The KIPP chain of charter schools has been criticized for a number of things, including high attrition rates among both teachers and students, high salaries for its CEOs, and large expenditures on advertising.
They are also allowed to hide most of that information from the public – something that no actual public school would be allowed to do. I am reprinting a few paragraphs from ‘Schools Matter’ on the topic:
We know that KIPP’s high attrition among students and teachers has been documented since 2008, even though KIPP has gone to great lengths to hide the facts that most teachers last less than three year and that the majority of entering 5th graders never reach 9th grade.
Their secrecy, however, took on new dimensions when the Center for Media and Democracy (CMD) recently requested student enrollment and attrition information from the U. S. Department of Education.
Since the U. S. Government handed over at least $40,000,000 in taxpayer money to KIPP over a two year period from 2013 through 2014, it would seem appropriate, would it not, that the federal government provide the requested information to public watchdog groups.
But, then, KIPP is not just any corporate charter chain. The KIPP Model of “no excuses”schools is the chosen model among white philanthropists and investors, hedge funds, and businessmen for a 21st Century indoctrination of the poor that is based on cultural/character scrubbing and neurological re-wiring of children to make them immune to effects of poverty.

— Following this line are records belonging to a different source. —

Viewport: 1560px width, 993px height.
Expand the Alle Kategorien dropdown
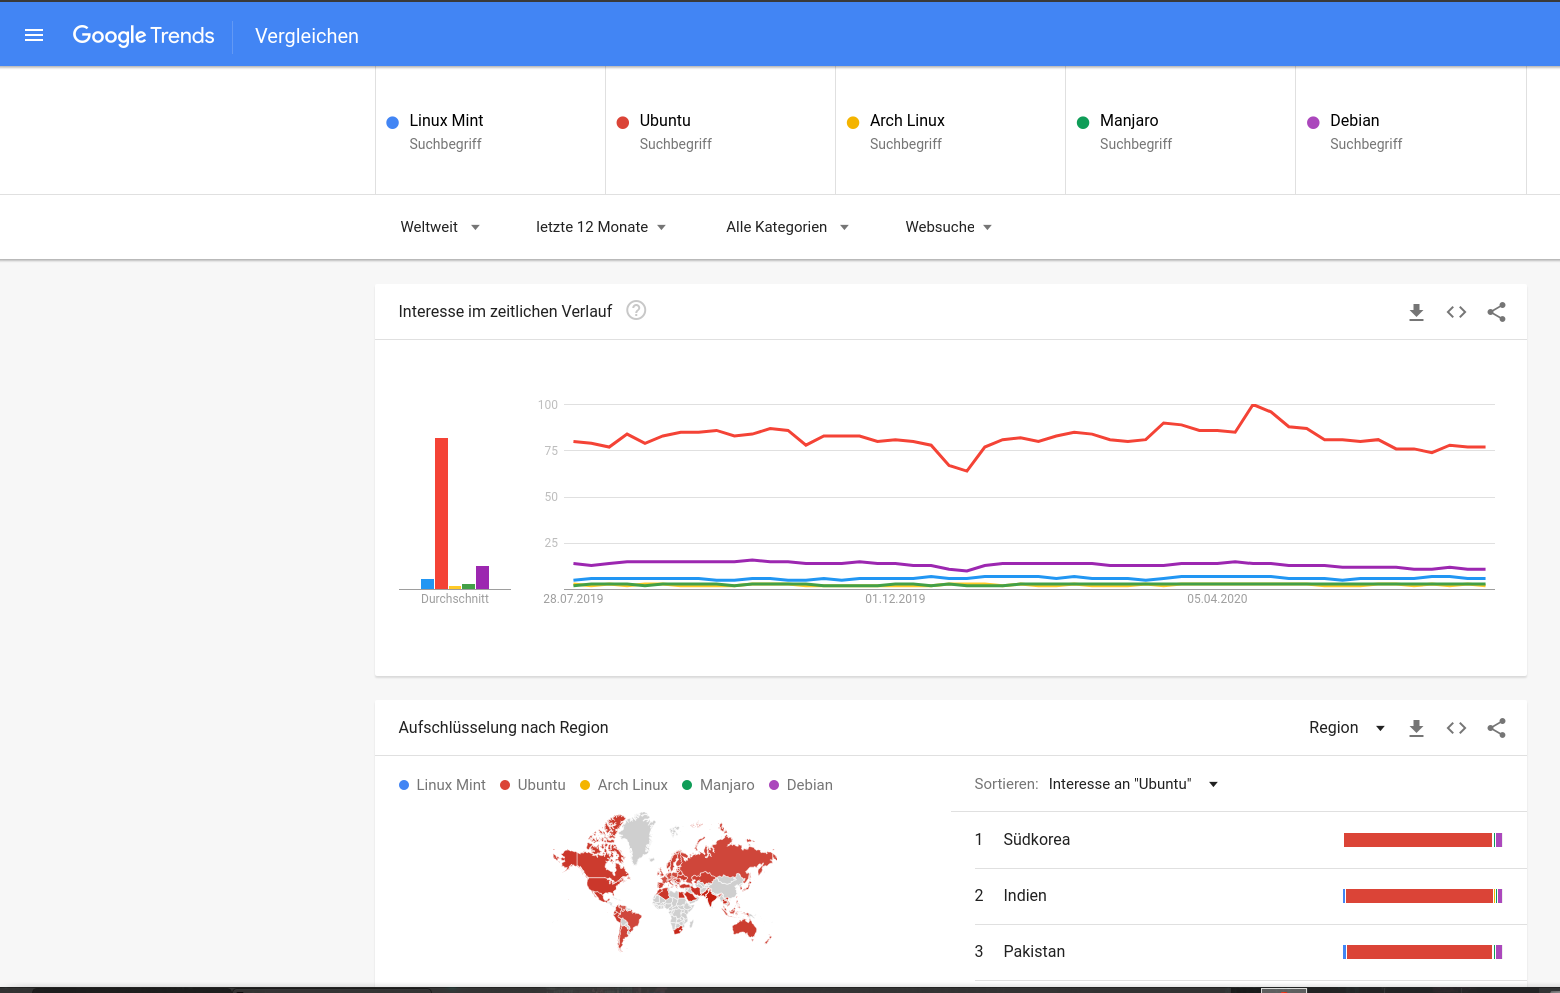[x=787, y=227]
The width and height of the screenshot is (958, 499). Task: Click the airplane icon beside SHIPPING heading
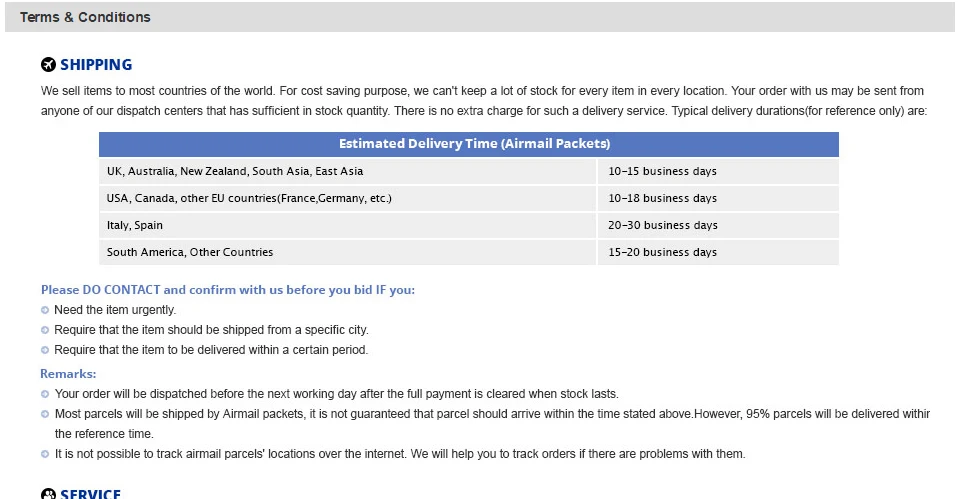[x=48, y=65]
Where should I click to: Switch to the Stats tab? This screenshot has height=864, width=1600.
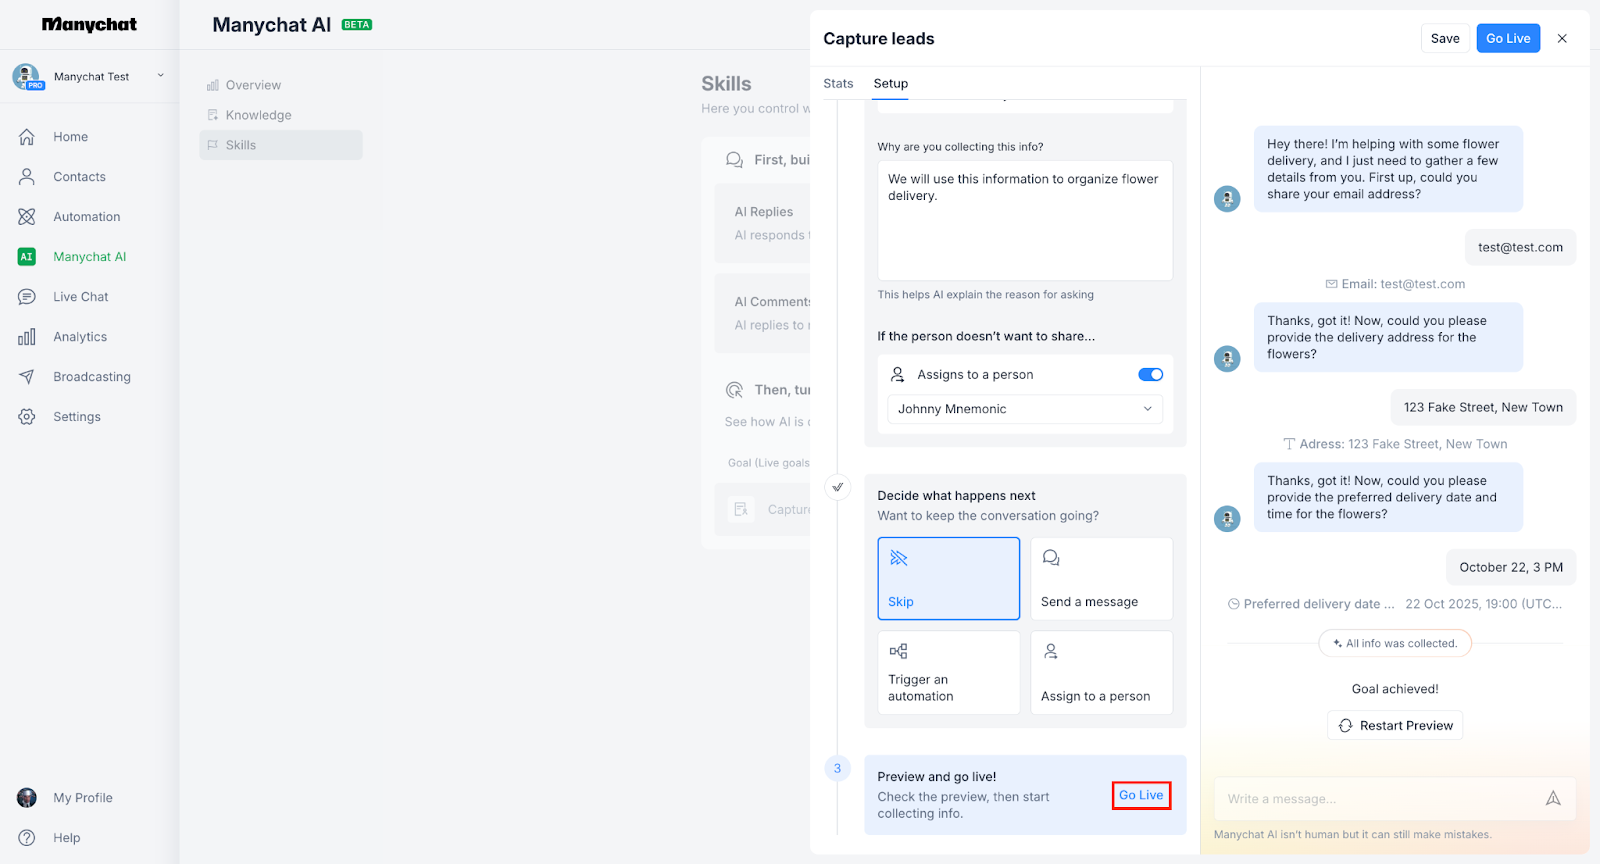click(x=838, y=84)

It is an aggressive and profitable agenda that hopes to re-shape urban education into a tool of paternalistic exploitation.

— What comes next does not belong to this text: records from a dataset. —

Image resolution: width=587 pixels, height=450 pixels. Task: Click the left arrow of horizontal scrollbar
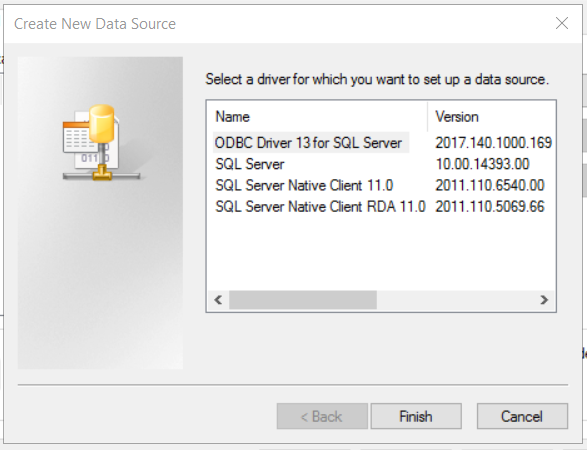(218, 300)
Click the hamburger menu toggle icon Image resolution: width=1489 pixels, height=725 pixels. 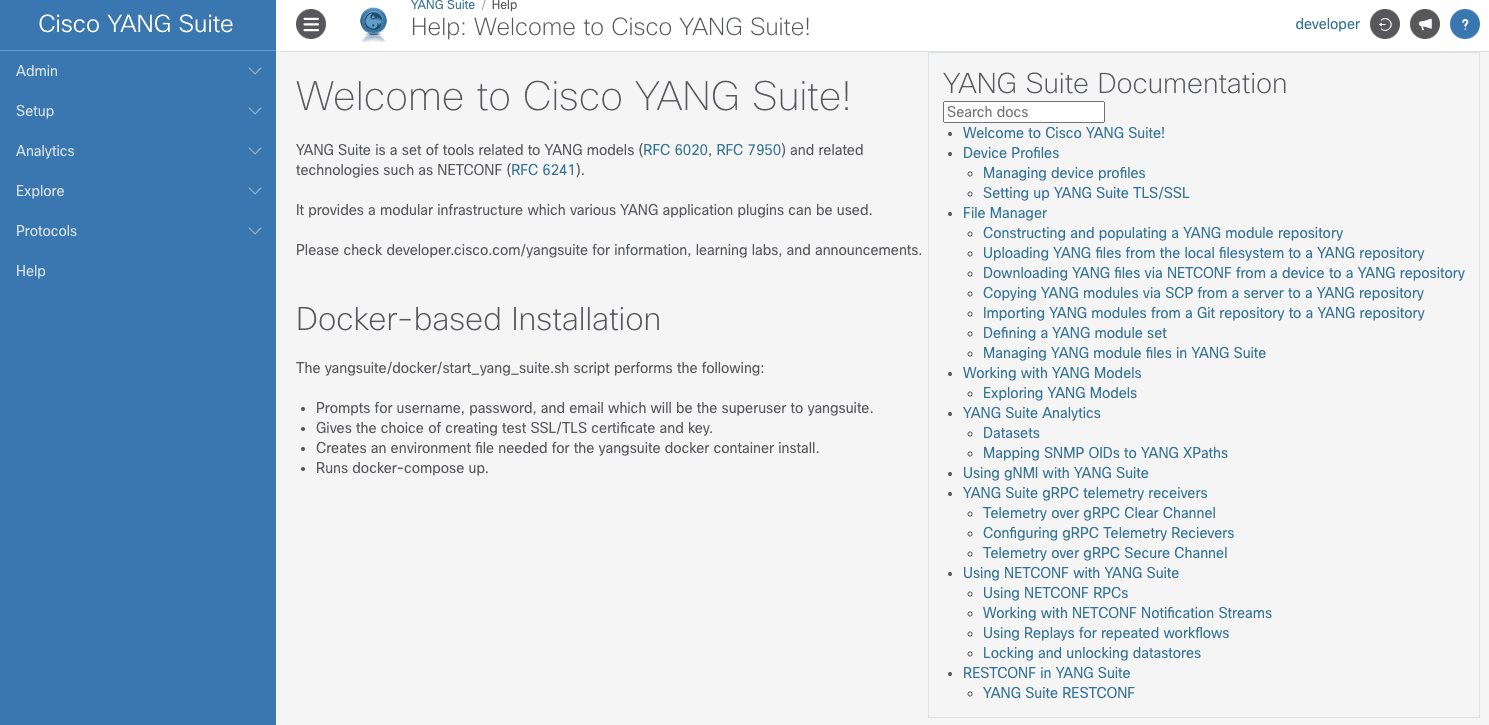coord(311,24)
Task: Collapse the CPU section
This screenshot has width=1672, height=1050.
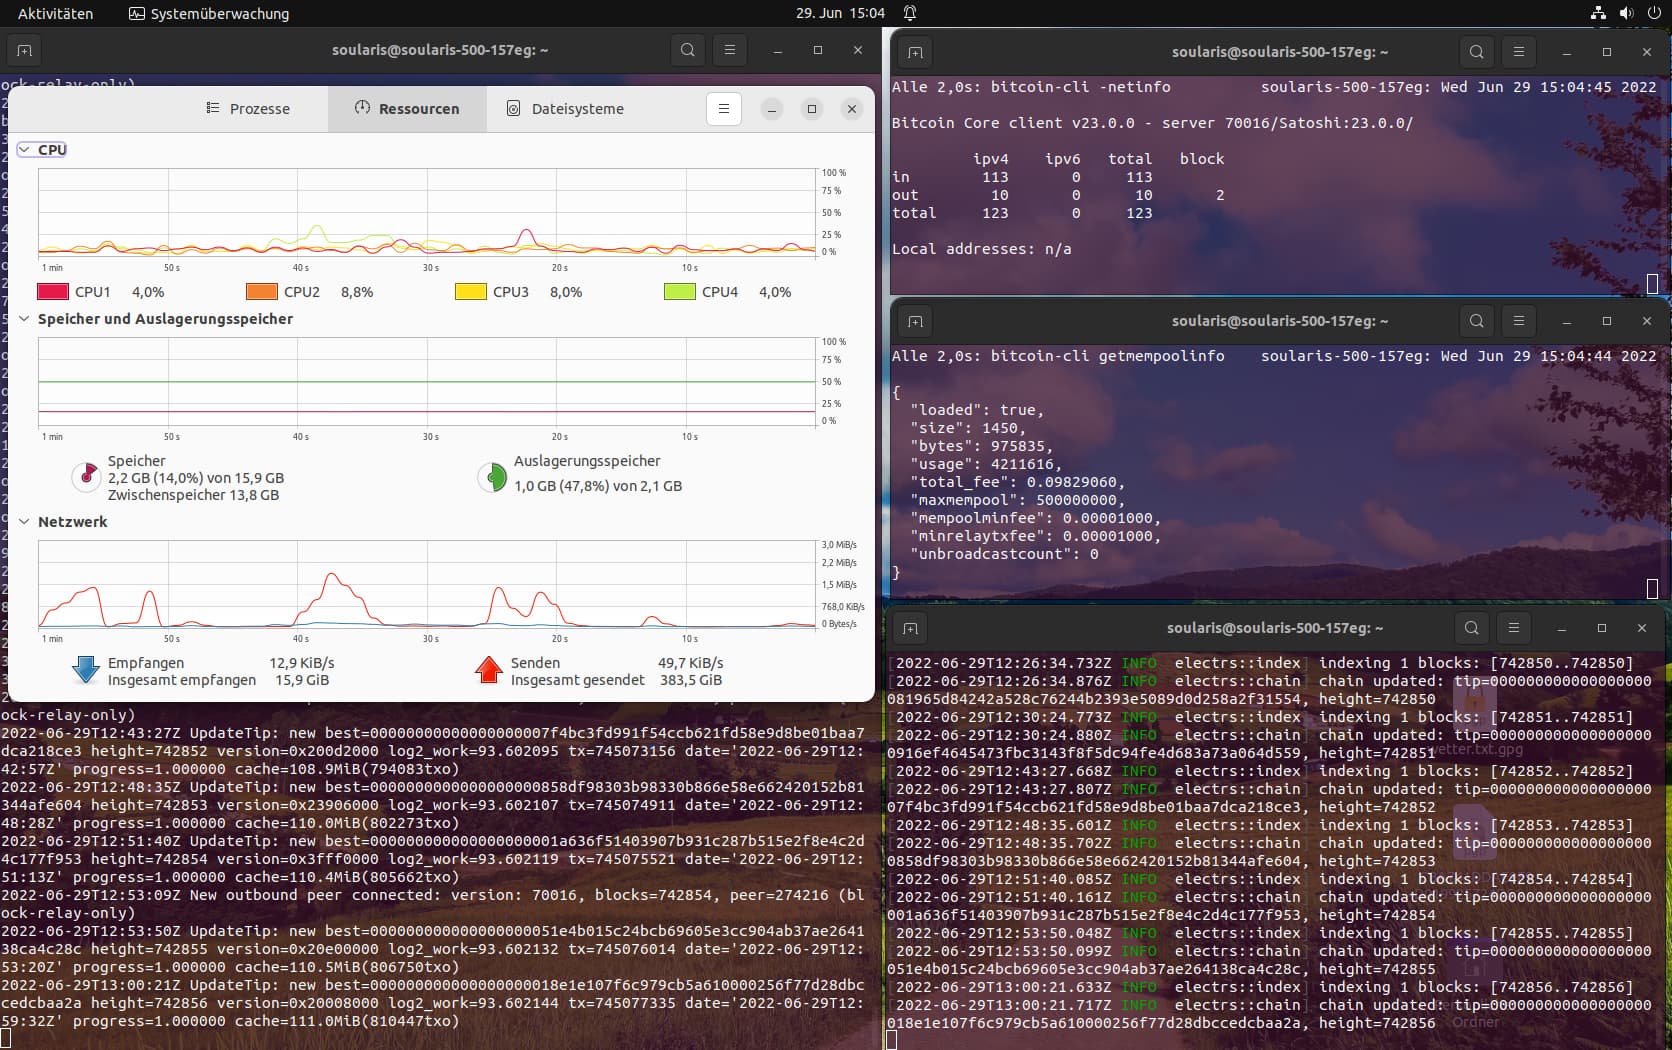Action: 24,150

When CMD requested student attrition information about KIPP schools, ED bowed to KIPP’s request to redact all information related to student attrition. Would any of those Congressmen who demand public school accountability interested in knowing why the U. S. Education Department will not release this information? After all, these are public charter schools, right?

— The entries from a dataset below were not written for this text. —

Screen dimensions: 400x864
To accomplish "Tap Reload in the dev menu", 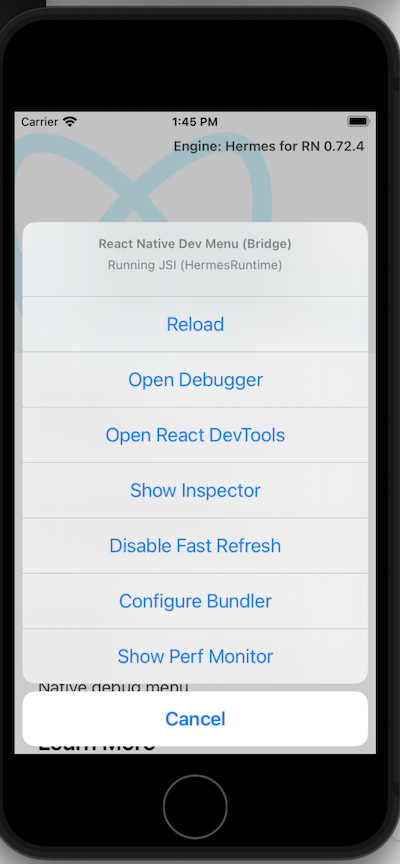I will [x=195, y=324].
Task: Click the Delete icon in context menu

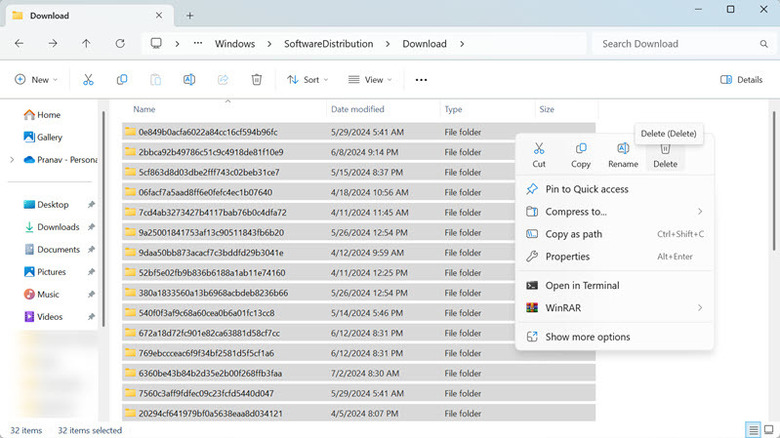Action: pyautogui.click(x=664, y=149)
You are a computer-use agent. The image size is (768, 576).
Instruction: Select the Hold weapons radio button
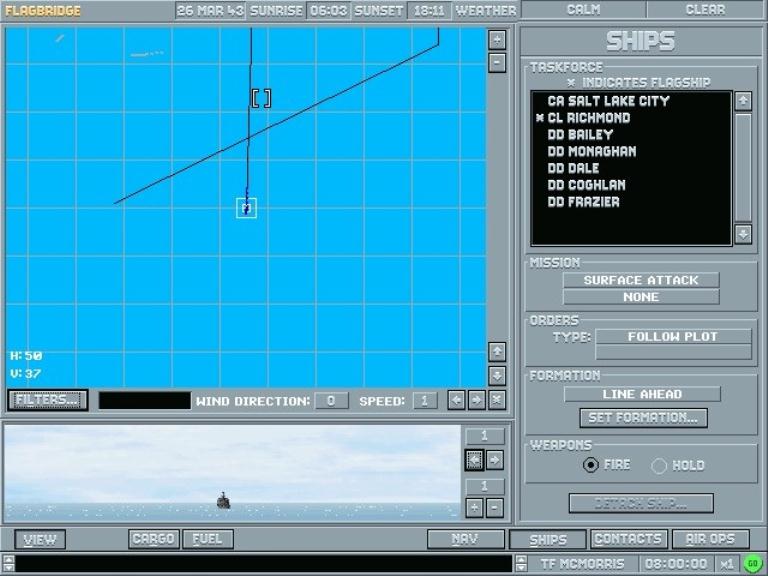click(659, 465)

And here are some of those redacted pages:
KIPP touts itself as particularly successful at preparing students to succeed in school and college.
Yet, it insisted that the U.S. Department of Education keep secret from the public the statistics about the percentage of its eighth graders who completed high school, entered college, and/or who completed a two-year or four-year degree.
A few years ago, professor Gary Miron and his colleagues Jessica Urschel and Nicholas Saxton, found that “KIPP charter middle schools enroll a significantly higher proportion of African-American students than the local school districts they draw from but 40 percent of the black males they enroll leave between grades 6 and 8,” as reported by Mary Ann Zehr in Ed Week.
Zehr noted: “‘The dropout rate for African-American males is really shocking,’ said Gary J. Miron, a professor of evaluation, measurement, and research” at Western Michigan University, who conducted the national study.
Miron’s analysis was attacked by KIPP and its allies, who said KIPP’s success was not due to the attrition of lower performing students who leave the school or move to other districts. One of its defenders was Mathematica Policy Research, whose subsequent study was used to try to rebut Miron’s analysis. (That name will be important momentarily.)
The Department of Education has been provided with the data about what percentage of KIPP students graduate from high school and go on to college, but it is helping KIPP keep that secret—despite the public tax dollars going to these schools and despite KIPP’s claim to be operating what are public schools.
Real public schools would never be allowed to claim that high school graduation rates or college matriculation rates are “proprietary” or “privileged” or “confidential.”